Find every line in the records below that contains the string "height" and copy each of those lines in full.

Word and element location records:
──────────

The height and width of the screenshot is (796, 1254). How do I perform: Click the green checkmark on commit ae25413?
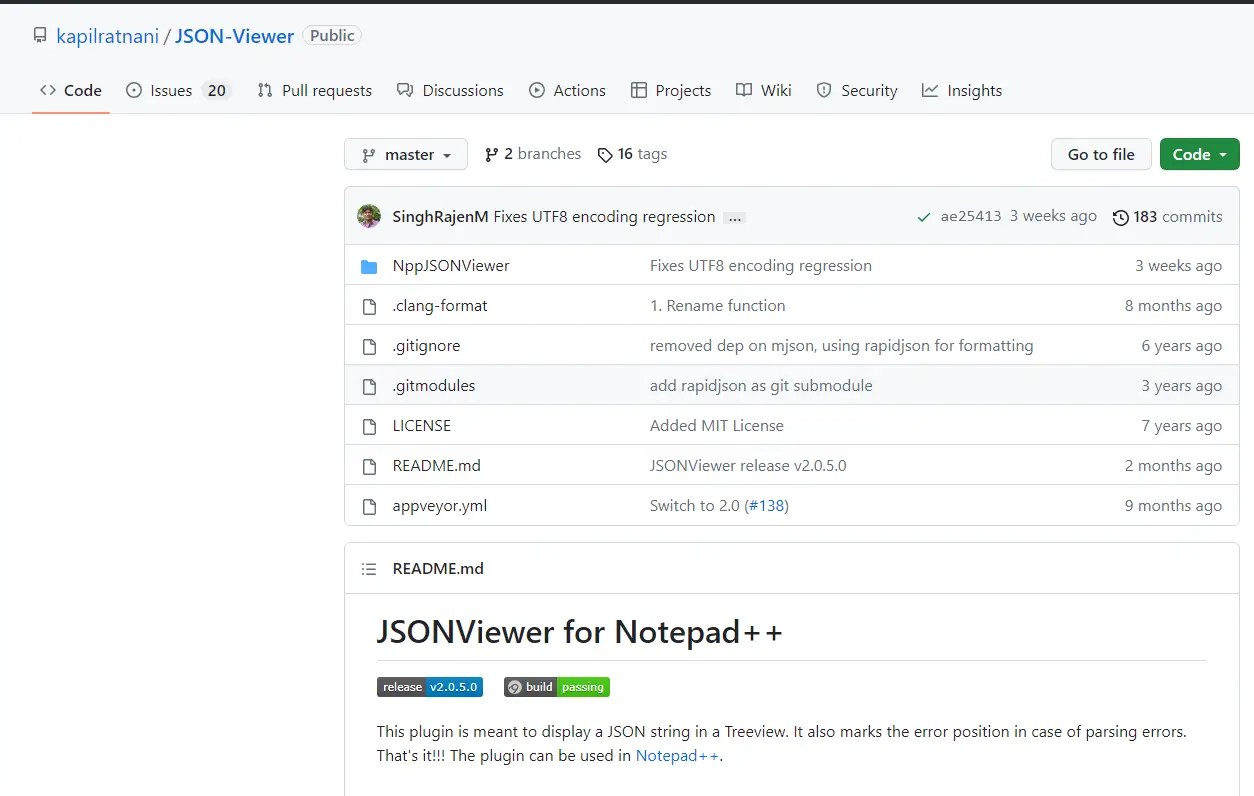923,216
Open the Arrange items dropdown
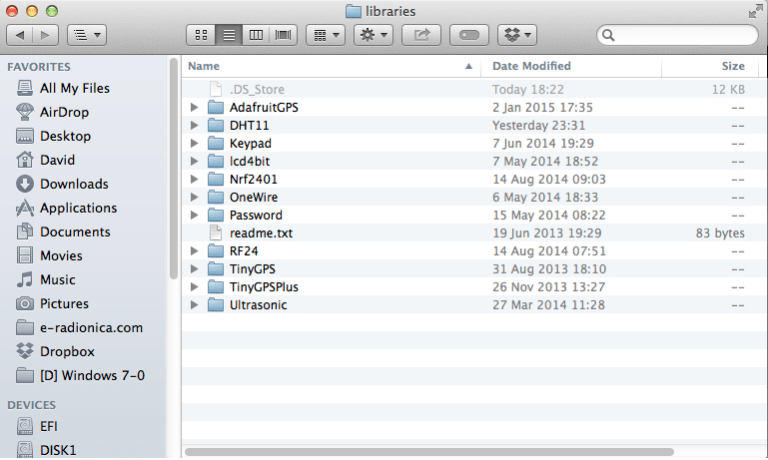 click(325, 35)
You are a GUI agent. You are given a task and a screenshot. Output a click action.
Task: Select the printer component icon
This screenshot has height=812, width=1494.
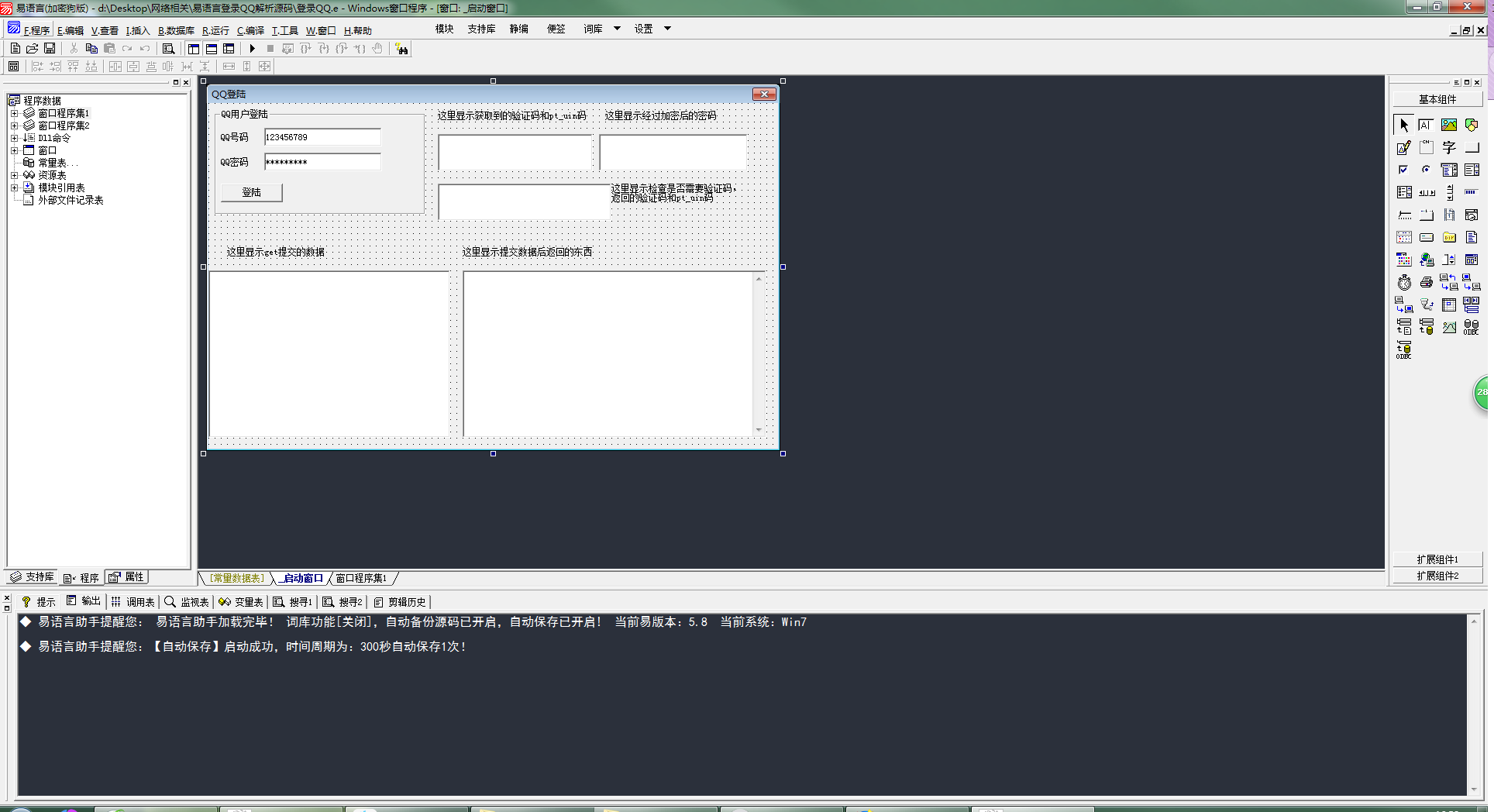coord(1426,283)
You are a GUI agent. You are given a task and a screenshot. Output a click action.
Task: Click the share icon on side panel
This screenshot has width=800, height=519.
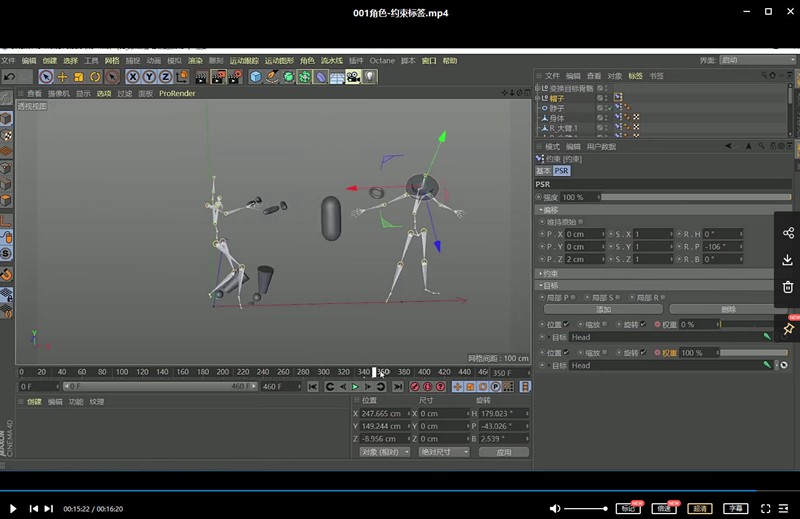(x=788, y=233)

──────────

> **Answer for the task**:
The height and width of the screenshot is (796, 1254). How do I perform: Click the green checkmark on commit ae25413?
This screenshot has height=812, width=1494.
This screenshot has width=800, height=519.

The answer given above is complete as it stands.